Skradzione w Niemczech BMW X7, należące do chińskiego korpusu dyplomatycznego, odzyskali na autostradzie A1 funkcjonariusze Morskiego Oddziału Straży Granicznej. Kierowca auta wpadł w ręce pograniczników przed bramkami zjazdowymi w Rusocinie. Na 3 miesiące trafił do aresztu.
Informacje o skradzionym BMW X7, wartym 600 tys. zł strażnicy graniczni otrzymali od niemieckich policjantów.
- Błyskawiczna wymiana informacji pozwoliła ustalić, że auto najprawdopodobniej kieruje się w stronę Trójmiasta - poinformował kmdr ppor. SG Andrzej Juźwiak z Morskiego Oddziału Straży Granicznej w Gdańsku.

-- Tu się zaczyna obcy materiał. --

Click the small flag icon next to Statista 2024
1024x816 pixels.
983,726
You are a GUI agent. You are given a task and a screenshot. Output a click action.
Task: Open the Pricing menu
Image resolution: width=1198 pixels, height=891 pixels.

Samochód został skontrolowany w rejonie bramek autostrady A1 w Rusocinie. Pogranicznicy potwierdzili, że zaledwie kilka godzin wcześniej został skradziony w Berlinie. Zatrzymali też jego kierowcę, 30-letniego mieszkańca województwa pomorskiego.
- Z ustaleń wynika, że samochód należy do chińskiego korpusu dyplomatycznego w Niemczech - dodał kmdr ppor. Juźwiak.
Zatrzymany usłyszał zarzut kradzieży z włamaniem, za co grozi mu od roku od 1 do nawet 10 lat więzienia. Sąd zastosował wobec niego trzymiesięczny areszt.